Assignment: Your task is to set down the line containing "Click the 변수라벨명 blue badge" and every later line of the entries, word for word, including the last.

Supplied entries:
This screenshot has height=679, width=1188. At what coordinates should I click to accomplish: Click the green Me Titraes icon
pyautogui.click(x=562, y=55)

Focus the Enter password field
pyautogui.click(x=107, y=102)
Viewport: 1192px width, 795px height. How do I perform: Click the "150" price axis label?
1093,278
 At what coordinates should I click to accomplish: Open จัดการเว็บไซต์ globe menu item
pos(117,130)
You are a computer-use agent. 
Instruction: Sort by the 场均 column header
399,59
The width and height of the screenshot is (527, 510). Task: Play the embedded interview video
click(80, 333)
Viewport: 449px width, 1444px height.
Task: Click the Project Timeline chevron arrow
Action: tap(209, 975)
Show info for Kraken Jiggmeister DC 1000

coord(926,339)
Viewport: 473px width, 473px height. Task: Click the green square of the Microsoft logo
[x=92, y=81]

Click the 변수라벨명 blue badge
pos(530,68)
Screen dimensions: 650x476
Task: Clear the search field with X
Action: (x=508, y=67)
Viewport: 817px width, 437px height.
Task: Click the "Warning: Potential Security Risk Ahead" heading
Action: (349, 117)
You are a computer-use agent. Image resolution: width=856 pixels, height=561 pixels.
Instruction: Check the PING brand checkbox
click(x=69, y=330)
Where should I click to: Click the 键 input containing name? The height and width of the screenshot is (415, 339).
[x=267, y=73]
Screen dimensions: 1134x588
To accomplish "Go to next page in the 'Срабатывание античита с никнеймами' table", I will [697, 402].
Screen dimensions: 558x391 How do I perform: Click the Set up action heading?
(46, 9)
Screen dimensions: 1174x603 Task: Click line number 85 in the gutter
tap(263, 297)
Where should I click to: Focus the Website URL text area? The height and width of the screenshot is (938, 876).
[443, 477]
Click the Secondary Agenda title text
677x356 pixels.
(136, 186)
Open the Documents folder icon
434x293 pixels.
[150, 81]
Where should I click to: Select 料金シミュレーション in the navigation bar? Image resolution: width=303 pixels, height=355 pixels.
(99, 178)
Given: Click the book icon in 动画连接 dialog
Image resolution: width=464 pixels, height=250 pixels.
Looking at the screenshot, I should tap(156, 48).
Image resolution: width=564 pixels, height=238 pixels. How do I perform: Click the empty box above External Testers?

Answer for this exercise:
Click the 변수라벨명 blue badge
pos(530,68)
Screen dimensions: 650x476
Task: Clear the search field with X
Action: (x=508, y=67)
Viewport: 817px width, 437px height.
Task: Click the "Warning: Potential Security Risk Ahead" heading
Action: (349, 117)
You are a computer-use agent. Image resolution: width=856 pixels, height=561 pixels.
Instruction: Check the PING brand checkbox
click(x=69, y=330)
Where should I click to: Click the 键 input containing name? The height and width of the screenshot is (415, 339).
[x=267, y=73]
Screen dimensions: 1134x588
To accomplish "Go to next page in the 'Срабатывание античита с никнеймами' table", I will [697, 402].
Screen dimensions: 558x391 How do I perform: Click the Set up action heading?
(46, 9)
Screen dimensions: 1174x603 Task: Click line number 85 in the gutter
tap(263, 297)
Where should I click to: Focus the Website URL text area? The height and width of the screenshot is (938, 876).
[443, 477]
Click the Secondary Agenda title text
677x356 pixels.
(136, 186)
Open the Documents folder icon
434x293 pixels.
[150, 81]
Where should I click to: Select 料金シミュレーション in the navigation bar? Image resolution: width=303 pixels, height=355 pixels.
(99, 178)
Given: Click the book icon in 动画连接 dialog
Image resolution: width=464 pixels, height=250 pixels.
Looking at the screenshot, I should tap(156, 48).
Image resolution: width=564 pixels, height=238 pixels. How do I perform: Click the empty box above External Testers?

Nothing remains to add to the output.